Methods: This was a multi-center, retrospective, comparative cohort study was approved by the institutional review board review (IRB) and included a sample of adult patients with Enterobacterales bacteremia who received empiric antipseudomonal therapy. Treatment was compared pre- and post- implementation of RDT. The primary outcome was time (hours) to de-escalation of antipseudomonal coverage. Secondary outcomes included days of antipseudomonal antibiotic therapy, 30-day mortality, and incidence of Clostridioides difficile infection (CDI). A subgroup analysis was also conducted to evaluate the use of anti-methicillin resistant Staphylococcus aureus (MRSA) therapy. Antimicrobial stewardship activities were also evaluated in the post-implementation group. 

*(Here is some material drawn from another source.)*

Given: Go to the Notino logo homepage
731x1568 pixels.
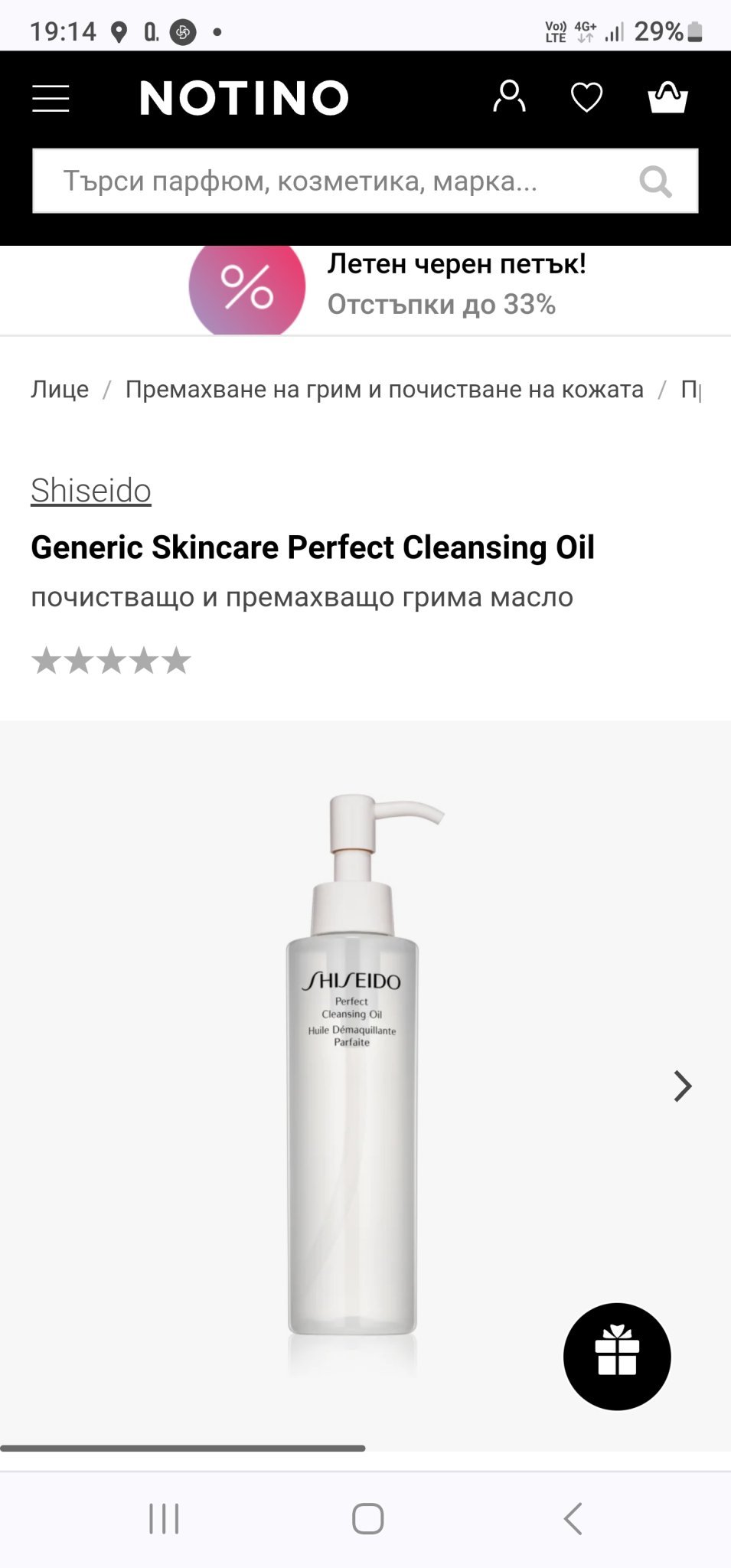Looking at the screenshot, I should pos(244,98).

Results: This study included 44 patients in the pre-implementation group and 60 patients in the post-implementation group. Baseline characteristics were comparable between both groups. The median time (hours) to de-escalation of antipseudomonal coverage for Enterobacterales bacteremia was found to be significantly lower in the post-implementation group (9.3 vs 50.5, p < 0.001). Median days of therapy was also found to be lower in the post-implementation group (2 vs 4 days, p < 0.001). The 30-day mortality rate, CDI events, and days of anti-MRSA therapy were not statistically different between groups. 
Conclusion: This study demonstrated that a pharmacist-driven antimicrobial stewardship initiative was successful in reducing time to targeted therapy in hospitalized patients receiving treatment for Enterobacterales bacteremia.